▶ _Task item_
Lines from the beginning of the data below through the one containing "This screenshot has height=952, width=1286." are to be printed exactly as they appear.

▶ _Exercise data_
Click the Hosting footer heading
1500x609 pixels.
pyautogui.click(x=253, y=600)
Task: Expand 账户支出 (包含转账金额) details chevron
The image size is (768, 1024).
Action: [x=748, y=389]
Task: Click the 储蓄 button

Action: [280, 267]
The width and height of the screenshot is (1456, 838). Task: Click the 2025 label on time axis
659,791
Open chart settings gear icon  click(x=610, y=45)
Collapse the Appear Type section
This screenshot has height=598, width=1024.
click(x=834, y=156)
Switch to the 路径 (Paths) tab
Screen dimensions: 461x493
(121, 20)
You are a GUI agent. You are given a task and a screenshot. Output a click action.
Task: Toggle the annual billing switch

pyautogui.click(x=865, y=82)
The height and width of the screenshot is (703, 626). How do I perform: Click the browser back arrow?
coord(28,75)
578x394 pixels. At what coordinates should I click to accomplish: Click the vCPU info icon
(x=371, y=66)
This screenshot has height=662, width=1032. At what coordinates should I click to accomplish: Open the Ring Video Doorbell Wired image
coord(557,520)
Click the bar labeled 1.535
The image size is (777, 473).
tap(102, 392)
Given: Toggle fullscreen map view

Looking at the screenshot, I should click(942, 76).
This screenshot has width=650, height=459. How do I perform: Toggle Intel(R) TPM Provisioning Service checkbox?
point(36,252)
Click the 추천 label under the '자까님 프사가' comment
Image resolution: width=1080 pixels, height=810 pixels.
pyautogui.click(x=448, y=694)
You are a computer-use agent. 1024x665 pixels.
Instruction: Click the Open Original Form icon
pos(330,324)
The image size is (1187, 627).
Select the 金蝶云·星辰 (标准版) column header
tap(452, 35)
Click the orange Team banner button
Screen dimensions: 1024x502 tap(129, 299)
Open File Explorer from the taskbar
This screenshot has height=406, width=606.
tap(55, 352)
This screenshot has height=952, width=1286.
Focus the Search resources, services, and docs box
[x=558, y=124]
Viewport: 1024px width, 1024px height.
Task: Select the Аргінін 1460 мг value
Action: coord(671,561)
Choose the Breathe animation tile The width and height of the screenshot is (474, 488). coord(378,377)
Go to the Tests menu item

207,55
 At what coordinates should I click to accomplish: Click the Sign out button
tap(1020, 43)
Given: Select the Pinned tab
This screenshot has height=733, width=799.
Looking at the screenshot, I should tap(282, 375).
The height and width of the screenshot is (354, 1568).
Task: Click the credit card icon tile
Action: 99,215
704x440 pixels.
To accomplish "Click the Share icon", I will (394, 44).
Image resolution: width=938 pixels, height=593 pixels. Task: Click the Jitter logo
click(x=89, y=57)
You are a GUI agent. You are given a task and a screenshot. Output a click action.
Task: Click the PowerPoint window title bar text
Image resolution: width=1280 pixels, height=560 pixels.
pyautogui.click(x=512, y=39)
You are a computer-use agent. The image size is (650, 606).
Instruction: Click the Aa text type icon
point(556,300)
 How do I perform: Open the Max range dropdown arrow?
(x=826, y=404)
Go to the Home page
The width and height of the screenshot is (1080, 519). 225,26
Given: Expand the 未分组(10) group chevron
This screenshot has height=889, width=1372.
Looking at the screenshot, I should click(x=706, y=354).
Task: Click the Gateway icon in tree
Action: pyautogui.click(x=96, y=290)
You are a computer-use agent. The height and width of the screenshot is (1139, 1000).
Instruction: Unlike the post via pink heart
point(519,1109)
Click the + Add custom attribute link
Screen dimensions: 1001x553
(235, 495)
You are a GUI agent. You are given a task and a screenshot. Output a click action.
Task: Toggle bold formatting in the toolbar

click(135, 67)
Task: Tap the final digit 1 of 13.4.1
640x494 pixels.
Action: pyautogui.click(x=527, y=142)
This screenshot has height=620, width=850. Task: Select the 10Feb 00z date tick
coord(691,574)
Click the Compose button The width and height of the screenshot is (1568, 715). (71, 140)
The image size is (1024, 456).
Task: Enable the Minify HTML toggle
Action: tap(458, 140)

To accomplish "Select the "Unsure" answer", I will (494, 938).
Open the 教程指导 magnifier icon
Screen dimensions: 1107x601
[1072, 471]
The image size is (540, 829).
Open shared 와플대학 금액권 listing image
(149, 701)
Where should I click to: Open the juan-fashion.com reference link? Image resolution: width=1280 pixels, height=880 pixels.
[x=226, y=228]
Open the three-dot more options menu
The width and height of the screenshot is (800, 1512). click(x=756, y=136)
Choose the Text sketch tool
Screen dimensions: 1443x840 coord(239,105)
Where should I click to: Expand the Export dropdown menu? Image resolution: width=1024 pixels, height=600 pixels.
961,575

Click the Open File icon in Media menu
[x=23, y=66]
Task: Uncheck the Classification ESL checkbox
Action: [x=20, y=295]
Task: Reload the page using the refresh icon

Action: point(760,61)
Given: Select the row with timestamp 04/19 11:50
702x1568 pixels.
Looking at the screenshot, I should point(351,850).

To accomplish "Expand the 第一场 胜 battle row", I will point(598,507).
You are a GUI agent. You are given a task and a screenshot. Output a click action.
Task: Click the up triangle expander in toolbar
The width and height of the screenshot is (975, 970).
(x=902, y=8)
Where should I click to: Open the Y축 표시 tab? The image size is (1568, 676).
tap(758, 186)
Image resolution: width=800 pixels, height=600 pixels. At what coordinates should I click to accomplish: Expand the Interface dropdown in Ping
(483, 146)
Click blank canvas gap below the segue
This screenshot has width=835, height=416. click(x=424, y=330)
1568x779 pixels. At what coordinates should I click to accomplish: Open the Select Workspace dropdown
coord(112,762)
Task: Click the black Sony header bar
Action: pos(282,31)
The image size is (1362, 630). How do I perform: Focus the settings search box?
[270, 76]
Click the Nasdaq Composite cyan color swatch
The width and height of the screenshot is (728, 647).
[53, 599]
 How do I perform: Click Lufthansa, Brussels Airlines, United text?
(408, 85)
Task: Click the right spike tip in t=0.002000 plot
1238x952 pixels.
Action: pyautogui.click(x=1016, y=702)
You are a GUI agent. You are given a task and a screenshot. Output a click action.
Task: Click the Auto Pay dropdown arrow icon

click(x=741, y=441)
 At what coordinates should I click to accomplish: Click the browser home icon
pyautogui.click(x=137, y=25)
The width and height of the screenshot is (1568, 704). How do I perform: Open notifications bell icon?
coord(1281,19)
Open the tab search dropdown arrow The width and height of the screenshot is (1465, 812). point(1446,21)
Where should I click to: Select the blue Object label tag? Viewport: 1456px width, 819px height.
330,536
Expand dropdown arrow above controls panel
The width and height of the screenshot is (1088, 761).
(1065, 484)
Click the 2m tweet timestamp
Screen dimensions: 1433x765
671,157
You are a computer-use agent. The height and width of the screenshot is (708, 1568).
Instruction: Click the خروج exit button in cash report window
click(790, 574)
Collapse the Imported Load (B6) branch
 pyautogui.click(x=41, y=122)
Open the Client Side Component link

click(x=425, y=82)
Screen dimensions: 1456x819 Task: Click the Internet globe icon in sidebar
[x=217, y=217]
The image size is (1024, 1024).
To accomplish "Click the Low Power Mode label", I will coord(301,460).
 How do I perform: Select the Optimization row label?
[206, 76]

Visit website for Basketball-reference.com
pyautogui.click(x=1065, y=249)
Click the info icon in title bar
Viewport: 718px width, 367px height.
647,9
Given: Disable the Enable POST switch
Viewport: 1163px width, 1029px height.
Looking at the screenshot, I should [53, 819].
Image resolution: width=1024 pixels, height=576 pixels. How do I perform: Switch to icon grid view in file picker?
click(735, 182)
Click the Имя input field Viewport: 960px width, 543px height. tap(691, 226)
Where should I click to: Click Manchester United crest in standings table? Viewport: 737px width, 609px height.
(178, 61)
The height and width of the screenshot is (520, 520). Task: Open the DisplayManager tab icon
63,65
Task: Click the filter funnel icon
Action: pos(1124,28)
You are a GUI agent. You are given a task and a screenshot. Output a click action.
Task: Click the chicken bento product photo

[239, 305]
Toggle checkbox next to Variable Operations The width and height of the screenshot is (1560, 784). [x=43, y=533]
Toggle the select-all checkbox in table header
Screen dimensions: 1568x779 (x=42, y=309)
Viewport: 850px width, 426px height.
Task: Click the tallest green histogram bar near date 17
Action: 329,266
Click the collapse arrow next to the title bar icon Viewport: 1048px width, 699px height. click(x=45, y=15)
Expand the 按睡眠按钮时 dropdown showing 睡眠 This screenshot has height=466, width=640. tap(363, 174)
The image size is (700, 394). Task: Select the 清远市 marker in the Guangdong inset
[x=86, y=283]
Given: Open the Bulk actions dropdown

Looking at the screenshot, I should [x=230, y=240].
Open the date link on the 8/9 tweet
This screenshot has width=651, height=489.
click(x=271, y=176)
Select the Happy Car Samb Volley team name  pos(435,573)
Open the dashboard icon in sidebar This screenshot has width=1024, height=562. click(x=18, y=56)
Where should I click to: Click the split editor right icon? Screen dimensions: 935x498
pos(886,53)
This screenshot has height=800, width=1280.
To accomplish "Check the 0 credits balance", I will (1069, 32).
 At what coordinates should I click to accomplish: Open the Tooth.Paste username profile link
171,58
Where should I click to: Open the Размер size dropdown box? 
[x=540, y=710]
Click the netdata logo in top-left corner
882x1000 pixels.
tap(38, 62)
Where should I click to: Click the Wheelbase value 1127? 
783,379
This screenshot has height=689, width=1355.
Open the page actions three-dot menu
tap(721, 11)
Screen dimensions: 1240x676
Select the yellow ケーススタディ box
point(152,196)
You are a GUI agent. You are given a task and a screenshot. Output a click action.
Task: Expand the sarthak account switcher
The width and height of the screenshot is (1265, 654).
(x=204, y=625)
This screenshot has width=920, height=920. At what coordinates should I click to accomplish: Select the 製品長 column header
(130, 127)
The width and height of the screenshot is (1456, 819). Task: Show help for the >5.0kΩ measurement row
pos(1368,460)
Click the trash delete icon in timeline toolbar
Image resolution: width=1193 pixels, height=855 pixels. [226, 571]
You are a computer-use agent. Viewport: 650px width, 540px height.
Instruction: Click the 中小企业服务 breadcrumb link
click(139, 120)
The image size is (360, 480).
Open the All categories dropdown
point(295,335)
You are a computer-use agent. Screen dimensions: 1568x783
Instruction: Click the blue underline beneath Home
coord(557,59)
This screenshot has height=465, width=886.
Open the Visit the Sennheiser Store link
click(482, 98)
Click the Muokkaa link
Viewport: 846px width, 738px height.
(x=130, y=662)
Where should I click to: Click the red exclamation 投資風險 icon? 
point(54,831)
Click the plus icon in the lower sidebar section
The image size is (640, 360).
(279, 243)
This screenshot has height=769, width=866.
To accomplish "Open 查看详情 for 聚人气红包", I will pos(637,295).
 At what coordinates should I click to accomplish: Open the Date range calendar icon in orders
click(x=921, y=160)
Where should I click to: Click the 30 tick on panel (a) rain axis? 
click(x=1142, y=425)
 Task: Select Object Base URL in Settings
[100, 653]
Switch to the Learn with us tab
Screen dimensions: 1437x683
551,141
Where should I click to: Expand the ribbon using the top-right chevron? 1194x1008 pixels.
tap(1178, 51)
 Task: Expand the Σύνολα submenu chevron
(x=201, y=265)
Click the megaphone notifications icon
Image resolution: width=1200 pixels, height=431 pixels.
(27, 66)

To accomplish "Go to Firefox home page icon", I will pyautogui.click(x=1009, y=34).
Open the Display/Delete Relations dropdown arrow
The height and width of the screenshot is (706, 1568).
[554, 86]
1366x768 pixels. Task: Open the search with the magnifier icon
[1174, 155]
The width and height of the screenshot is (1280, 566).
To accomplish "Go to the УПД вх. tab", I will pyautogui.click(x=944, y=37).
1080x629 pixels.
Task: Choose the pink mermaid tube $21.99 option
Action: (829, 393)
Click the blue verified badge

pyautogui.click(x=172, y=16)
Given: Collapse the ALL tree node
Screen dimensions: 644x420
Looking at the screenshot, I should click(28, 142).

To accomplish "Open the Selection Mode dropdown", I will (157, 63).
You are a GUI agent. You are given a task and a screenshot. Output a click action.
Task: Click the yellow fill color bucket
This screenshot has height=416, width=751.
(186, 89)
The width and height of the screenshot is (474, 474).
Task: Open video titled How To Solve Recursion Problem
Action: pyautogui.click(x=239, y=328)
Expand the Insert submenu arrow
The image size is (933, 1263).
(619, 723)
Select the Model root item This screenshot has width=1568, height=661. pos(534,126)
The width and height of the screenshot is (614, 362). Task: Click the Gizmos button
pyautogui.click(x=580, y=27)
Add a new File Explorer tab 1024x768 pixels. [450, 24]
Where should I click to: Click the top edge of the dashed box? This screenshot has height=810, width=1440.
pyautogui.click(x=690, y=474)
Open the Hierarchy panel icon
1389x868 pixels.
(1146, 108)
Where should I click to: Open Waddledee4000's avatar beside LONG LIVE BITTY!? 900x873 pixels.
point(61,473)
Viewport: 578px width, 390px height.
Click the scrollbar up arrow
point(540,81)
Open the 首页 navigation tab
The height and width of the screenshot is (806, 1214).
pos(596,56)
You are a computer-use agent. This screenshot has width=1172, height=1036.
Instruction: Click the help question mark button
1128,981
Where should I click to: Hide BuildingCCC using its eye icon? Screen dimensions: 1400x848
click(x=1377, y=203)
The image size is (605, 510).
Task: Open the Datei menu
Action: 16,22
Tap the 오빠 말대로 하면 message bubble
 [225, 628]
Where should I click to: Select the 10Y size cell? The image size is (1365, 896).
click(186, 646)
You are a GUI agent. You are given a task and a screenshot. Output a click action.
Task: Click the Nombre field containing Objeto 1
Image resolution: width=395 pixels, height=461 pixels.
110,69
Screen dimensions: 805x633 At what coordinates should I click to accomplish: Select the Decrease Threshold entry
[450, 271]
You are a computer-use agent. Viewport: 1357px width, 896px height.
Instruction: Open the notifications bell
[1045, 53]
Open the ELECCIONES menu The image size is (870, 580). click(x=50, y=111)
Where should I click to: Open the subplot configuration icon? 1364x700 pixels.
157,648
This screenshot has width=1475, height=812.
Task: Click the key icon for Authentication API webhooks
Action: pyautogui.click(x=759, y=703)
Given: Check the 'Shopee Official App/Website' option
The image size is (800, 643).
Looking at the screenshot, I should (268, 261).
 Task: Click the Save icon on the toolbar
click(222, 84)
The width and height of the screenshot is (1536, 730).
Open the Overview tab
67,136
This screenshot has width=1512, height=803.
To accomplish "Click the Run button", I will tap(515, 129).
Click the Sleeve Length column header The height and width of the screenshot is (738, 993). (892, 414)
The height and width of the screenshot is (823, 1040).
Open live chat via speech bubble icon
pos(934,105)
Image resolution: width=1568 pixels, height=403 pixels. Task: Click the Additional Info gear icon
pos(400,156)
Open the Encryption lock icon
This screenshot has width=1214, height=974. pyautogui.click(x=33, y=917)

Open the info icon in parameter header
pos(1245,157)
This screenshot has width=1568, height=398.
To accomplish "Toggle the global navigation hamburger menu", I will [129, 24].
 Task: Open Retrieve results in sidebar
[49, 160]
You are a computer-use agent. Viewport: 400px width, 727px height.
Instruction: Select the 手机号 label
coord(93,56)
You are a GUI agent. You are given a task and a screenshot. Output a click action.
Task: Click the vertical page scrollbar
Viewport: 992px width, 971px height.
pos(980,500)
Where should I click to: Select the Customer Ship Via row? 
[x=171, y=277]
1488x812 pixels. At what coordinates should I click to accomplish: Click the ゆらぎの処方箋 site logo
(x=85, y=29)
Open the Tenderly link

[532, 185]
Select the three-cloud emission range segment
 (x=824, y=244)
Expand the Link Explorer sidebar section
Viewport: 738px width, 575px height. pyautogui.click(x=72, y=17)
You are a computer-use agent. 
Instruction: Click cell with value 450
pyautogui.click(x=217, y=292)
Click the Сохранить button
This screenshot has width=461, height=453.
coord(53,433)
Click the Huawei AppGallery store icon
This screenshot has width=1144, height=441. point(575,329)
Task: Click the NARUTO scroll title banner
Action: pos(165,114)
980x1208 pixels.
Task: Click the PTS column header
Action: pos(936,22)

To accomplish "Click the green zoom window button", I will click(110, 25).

▶ _Reply_
Click the Hosting footer heading
1500x609 pixels.
pyautogui.click(x=253, y=600)
Task: Expand 账户支出 (包含转账金额) details chevron
The image size is (768, 1024).
Action: [x=748, y=389]
Task: Click the 储蓄 button

Action: [280, 267]
The width and height of the screenshot is (1456, 838). Task: Click the 2025 label on time axis
659,791
Open chart settings gear icon  click(x=610, y=45)
Collapse the Appear Type section
This screenshot has height=598, width=1024.
click(x=834, y=156)
Switch to the 路径 (Paths) tab
Screen dimensions: 461x493
(121, 20)
You are a GUI agent. You are given a task and a screenshot. Output a click action.
Task: Toggle the annual billing switch

pyautogui.click(x=865, y=82)
The height and width of the screenshot is (703, 626). How do I perform: Click the browser back arrow?
coord(28,75)
578x394 pixels. At what coordinates should I click to accomplish: Click the vCPU info icon
(x=371, y=66)
This screenshot has height=662, width=1032. At what coordinates should I click to accomplish: Open the Ring Video Doorbell Wired image
coord(557,520)
Click the bar labeled 1.535
The image size is (777, 473).
tap(102, 392)
Given: Toggle fullscreen map view

Looking at the screenshot, I should click(942, 76).
This screenshot has width=650, height=459. How do I perform: Toggle Intel(R) TPM Provisioning Service checkbox?
point(36,252)
Click the 추천 label under the '자까님 프사가' comment
Image resolution: width=1080 pixels, height=810 pixels.
pyautogui.click(x=448, y=694)
You are a computer-use agent. 1024x665 pixels.
Instruction: Click the Open Original Form icon
pos(330,324)
The image size is (1187, 627).
Select the 金蝶云·星辰 (标准版) column header
tap(452, 35)
Click the orange Team banner button
Screen dimensions: 1024x502 tap(129, 299)
Open File Explorer from the taskbar
This screenshot has height=406, width=606.
tap(55, 352)
This screenshot has height=952, width=1286.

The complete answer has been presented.